Betoyu yani nam-ı diğer eski mahallemizin sadık bekçisi tanıdığım en akıllı köpek Bethovenı taklit ediyordu ve ilk anlamlı?!! kelimesinin bu olacağı hiç aklıma gelmezdi..O kadar hayvansever bir mahallede,onca hayvanın içinde aslında bu sonuç çok da şaşırtıcı olmamalıydı..herşeyden önce havlamayı öğrendi garibim.Abarttığım düşünülmesin,çünkü o ilk öğrendiği günler tamamen uykuya daldığı anlarda bile köpek havlamalarını duyar duymaz gözleri kapalı halde kafasını kaldırıp dudakları uzatıp kalan son enerjisiyle bir ''uhhhh''patlatıp öyle koyuyordu kafasını tekrar yastığa,sanki o an o köpeklere katılmasa köpekler küsecek..

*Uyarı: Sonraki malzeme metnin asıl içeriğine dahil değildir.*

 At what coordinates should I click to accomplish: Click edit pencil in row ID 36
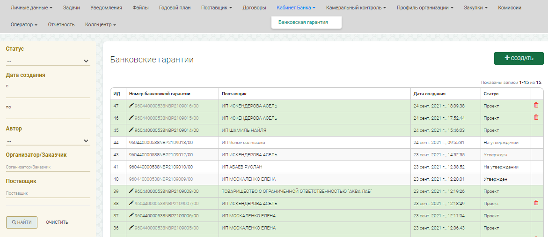click(132, 228)
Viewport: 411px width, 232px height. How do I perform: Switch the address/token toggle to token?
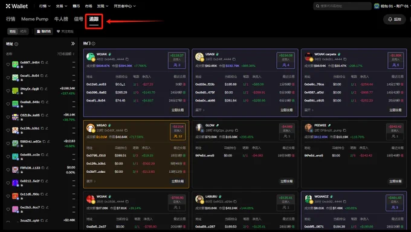coord(23,31)
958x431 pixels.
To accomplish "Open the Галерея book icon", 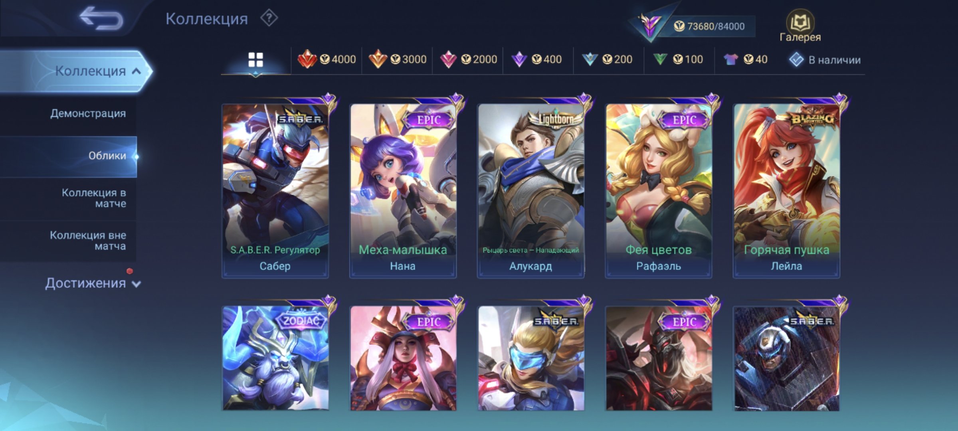I will pyautogui.click(x=800, y=26).
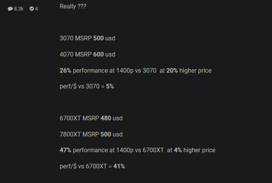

Eskilerden bu fotoyu bulabildim,fındık abimizde var,Beto sağdaki arkadaş,ortadakide Ateş.Geçen yıl eski mahallemizi coşturan üçlü. O zamanlar Hamile halimle fındıkla ateşin peşinden az koşmamıştım.Belki taaa..o zamanlardan alışkındı bu seslere kim bilir..
Yeni Mahallemize  ilk taşındığımız günlerde ise yepyeni bir sesle tanıştı..''üürürüüüüüü'' karşımızda tam bir köy evi var,Ali Babanın çiftliğindeki bir çok şey orada da var.horozda var.İlk duyduğunda çok ama çok şaşırdı..tam da havlamayı öğrenmiştim,bu nereden çıktı şimdi der gibi durdu ,bekledi,ne yaptı oğlum horoz dedik..
Kısıtlı repartuarındaki seslerden en çok öksürüğe benzettiği için kısık bir sesle ,öksürür gibi gırtlaktan hırhürüüüüü...gibi bi şey yaparak hepimizi çok güldürdü.
Biz böyle aa..taklit ediyor diye gülerken bir de ne farkedelim,O kuş görünce,horozun sesini çıkarmaya başladı,fındığın resmini görünce ise''uhhh''yapmaya...işte böyle bir gün hiç farketmeden kuş'a kuş deyiverecek köpeğe de köpek belki ama temelleri bugünlerden nasıl atılıyor,nasıl bir heyecan yaşatıyor insana.
ikinci kez dünyayı tekrar keşfetmek bu.
herşeyi bir kez daha çok ama çok sevmek.
Sevmek demişken,hazır konuda  hayvanlarken,geçen hafta misafirlikte yerde bir kafes gördü,içinded de kuş..tamda kendi boyu kadar,ayakta kafesle oynarken birden başladı ağlamaya..Hiç anlam veremedik ne olduğuna,meğer sen daya göbeğini kafese,kuşta göbişinden ısırıvermiş 2 tane..o ağlıyor ben gülüyorum,ben güldükçe o sinir oluyor ..ama yine de korkmadı kuşlardan,hatta geçen gün Evren ablası yazmam için çok ısrar etti..Son zamanlarda balkonda kahvaltı yaparlarken kuşlar geçince Evren hep kuşlara da mama verelim oğlum diyormuş..
Geçen gün yine kahvaltı ederlerken kuş geçmiş, o da ucundan tuttuğu çatalı kuşa doğru tutup''mamma''demiş..
Evren delirmiş..
Hiç kin tutmaz benim minnoşum..Sever hayvanları anası kılıklı.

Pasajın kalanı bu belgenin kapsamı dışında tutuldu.